An electrical overspeed detection system involves a gear with teeth and probes. These probes detect how fast the teeth are moving, and if they are moving beyond the designated rpm, it relays that to the logic solver (overspeed detection). The logic solver trips the system by sending the overspeed to the trip relay, which is connected to a solenoid-operated valve.

== Mechanical vs. electrical governors on turbines ==
In turbines and many other mechanical devices used for power generation, it is critical that the response times for overspeed prevention systems be as precise as possible. If the response is off by even a fraction of a second, it can lead to turbines and its driven load (i.e. compressor, generator, pump, etc..) suffering catastrophic damage, and can put people at risk.'

=== Mechanical ===
Mechanical overspeed systems on turbines rely on an equilibrium between the centripetal force of the rotating shaft imparted on a weight attached to the end of a turbine blade. At the specified trip point, this weight makes physical contact with a lever that releases the trip oil header, which directly moves a trip bolt and/or a hydraulic circuit to activate stop valves to close. Because the contact with the lever occurs over a relatively limited angle, there is a maximum trip response time of 15 ms (i.e. 0.015 sec). The issue with these devices has less to do with response time as it does with response latency and variability in the trip point due to systems sticking. Some systems add two trip bolts for redundancy, which enables response latency to be reduced by half.

=== Electrical ===
Electrical overspeed systems on turbines rely on a multitude of probes that sense speed through measuring the passages of the teeth of a spur gear. Using a digital logic solver, the overspeed system determines the propeller shaft rpm given the ratio of the gear to the shaft. If the shaft rpm is too high, it outputs a trip command which de-energizes a trip relay. Overspeed response varies from system to system, so it is key to check the original equipment manufacturer's specification to set the Overspeed trip time accordingly. Typically, unless specified otherwise, the response time to change the output relay will be 40 ms. This time includes the time required for the probes to detect speed, compare it to an overspeed set-point, calculate results, and finally output the trip command.

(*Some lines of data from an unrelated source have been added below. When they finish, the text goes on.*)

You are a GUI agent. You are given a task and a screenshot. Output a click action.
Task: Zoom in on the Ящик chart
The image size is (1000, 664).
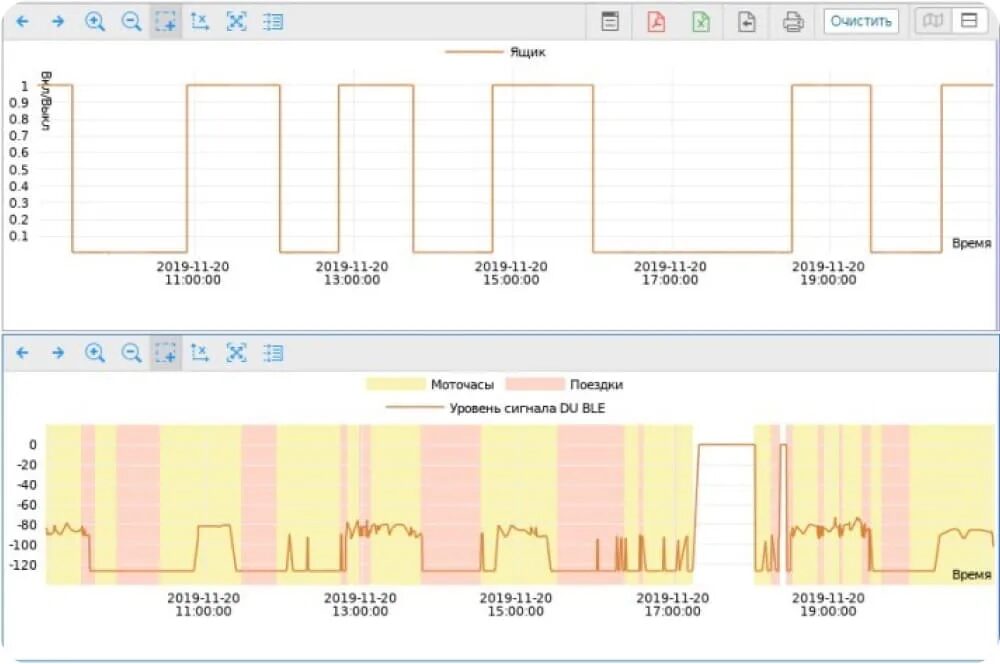95,21
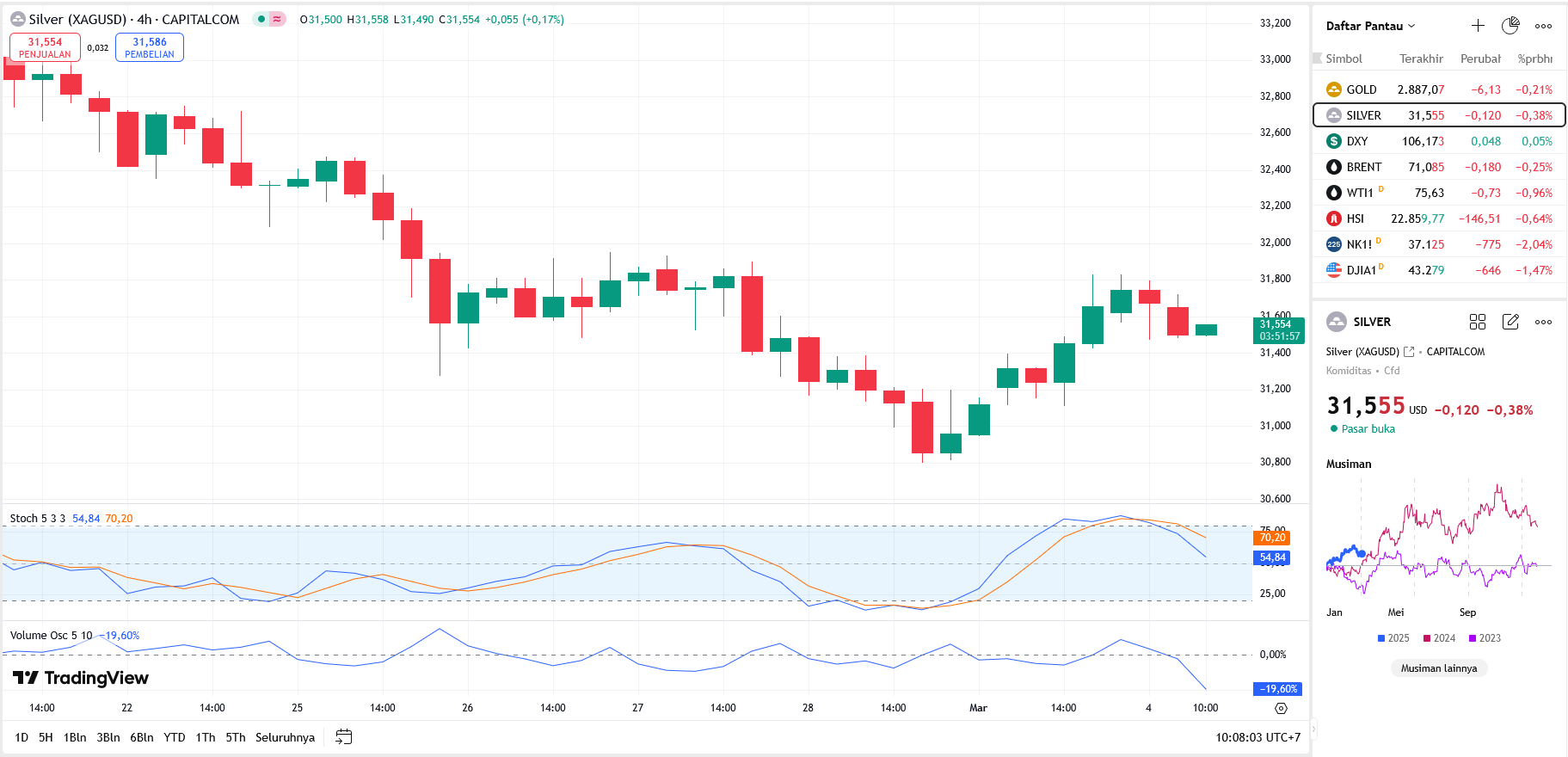1568x757 pixels.
Task: Open the watchlist three-dot more menu
Action: (x=1544, y=26)
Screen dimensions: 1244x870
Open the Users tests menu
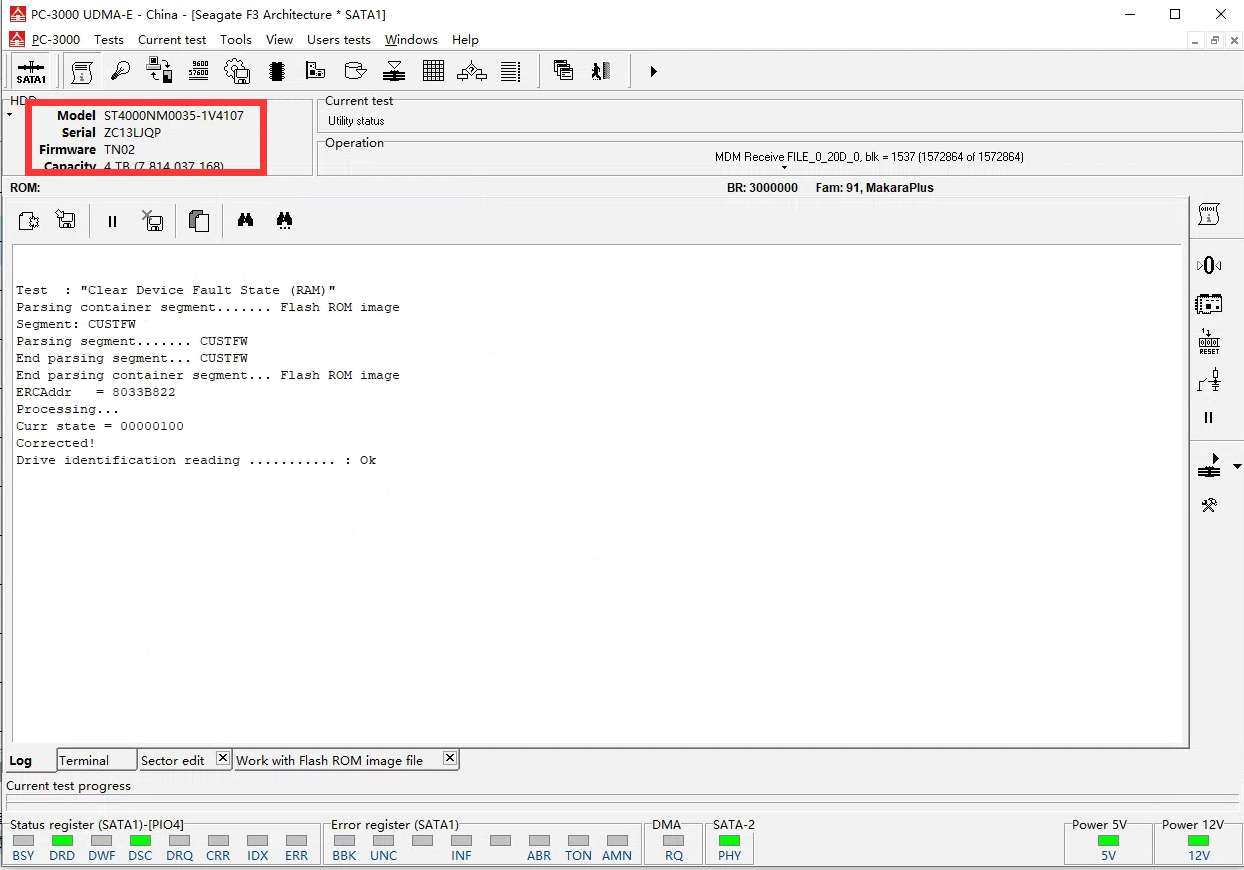[338, 40]
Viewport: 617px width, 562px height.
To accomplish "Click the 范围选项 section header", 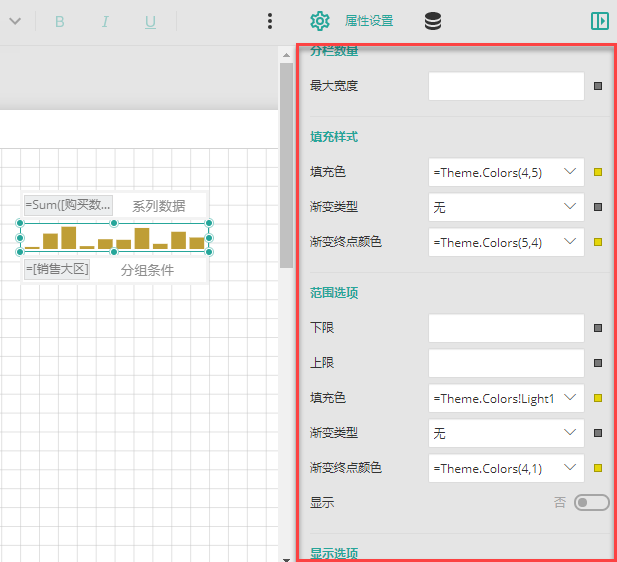I will point(335,293).
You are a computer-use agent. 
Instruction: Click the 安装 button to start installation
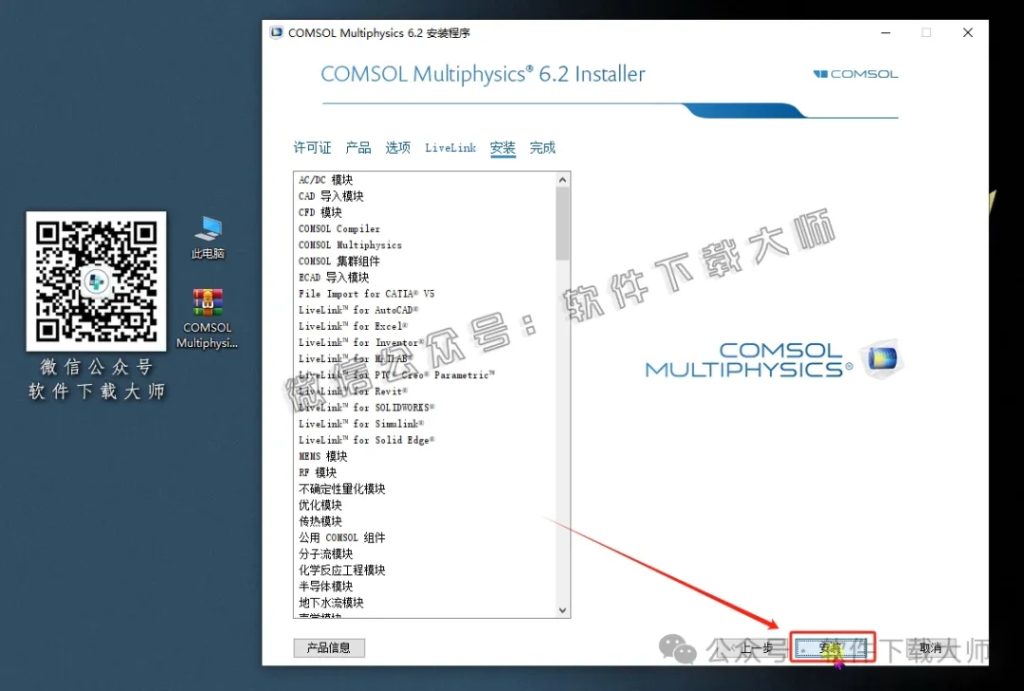[x=833, y=648]
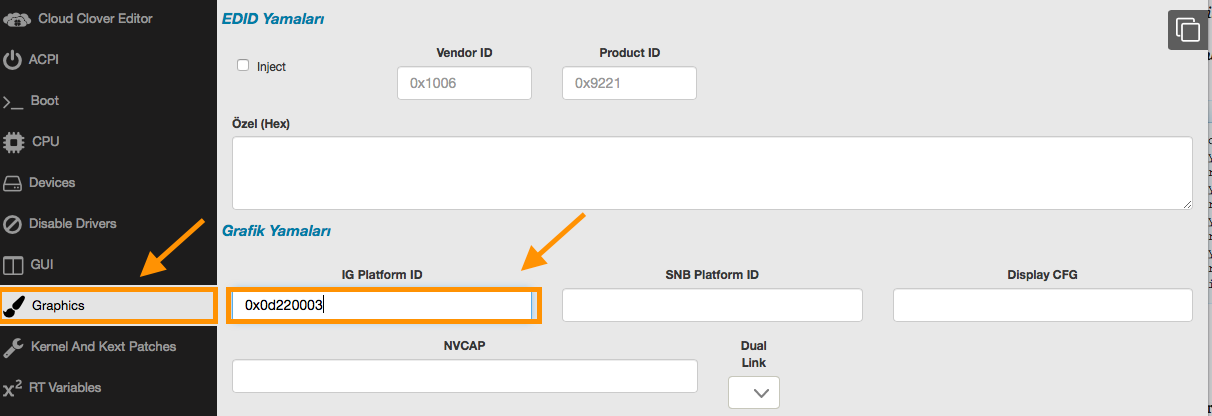Go to RT Variables in the sidebar
The width and height of the screenshot is (1212, 416).
coord(65,387)
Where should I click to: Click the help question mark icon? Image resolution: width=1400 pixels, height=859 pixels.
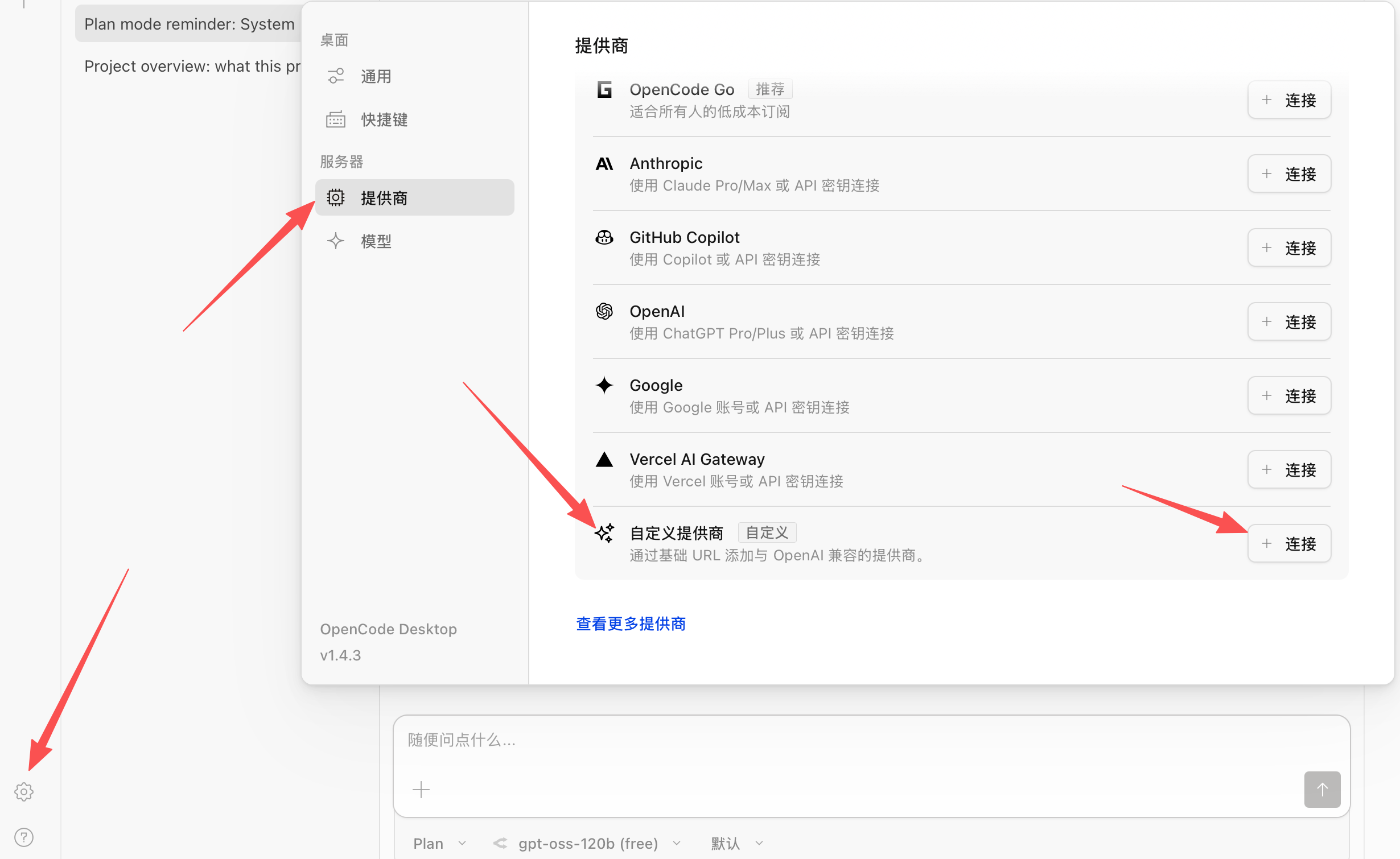pos(24,837)
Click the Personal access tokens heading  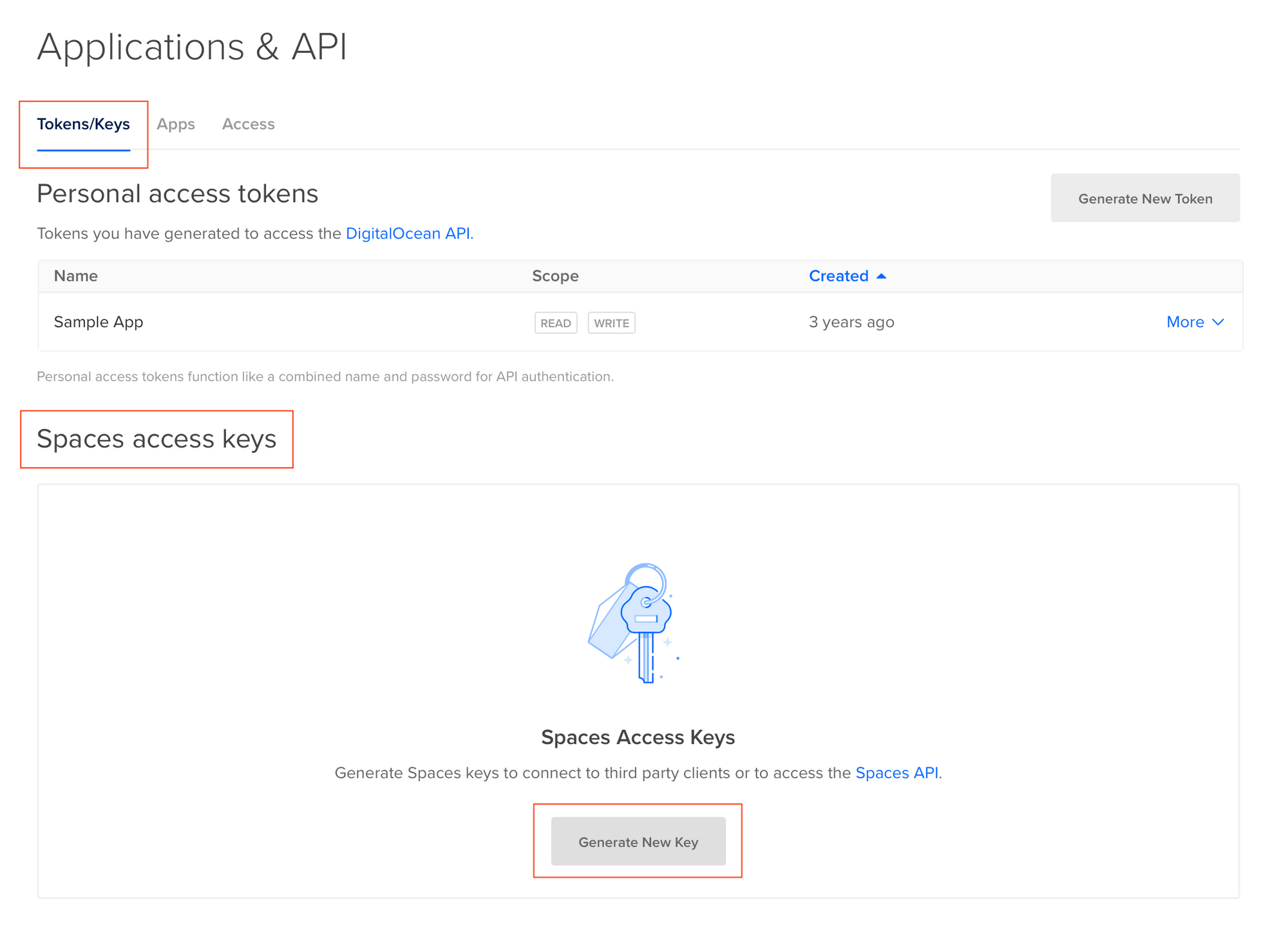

== Overview of overspeed detection system ==
When configuring, testing, and running any overspeed systems on turbines or diesel engines, one factor considered is timing. This is because the response to overspeed is usually too fast for people to notice.
There is a strong argument to instrument the trip systems in such a way that the total system response can be measured. This way during a test a change in the response could indicate a degradation that might compromise system protection or point out a failing component.
— Scott, 2009, p.161

The responsibility of calibrating the correct overspeed response for a specific system falls on the manufacturer. However, variability is always present, and it is important for the owner/operator to understand the system in the event of maintenance, replacement, or retrofitting of outdated or worn out parts. After overspeed has occurred, it is essential to check all machinery parts for stress. The first place to start for impulse turbines is the rotor. At the rotor, there are balance holes that equalise the pressure difference between turbines, and if warped, would require the replacement of the entire rotor.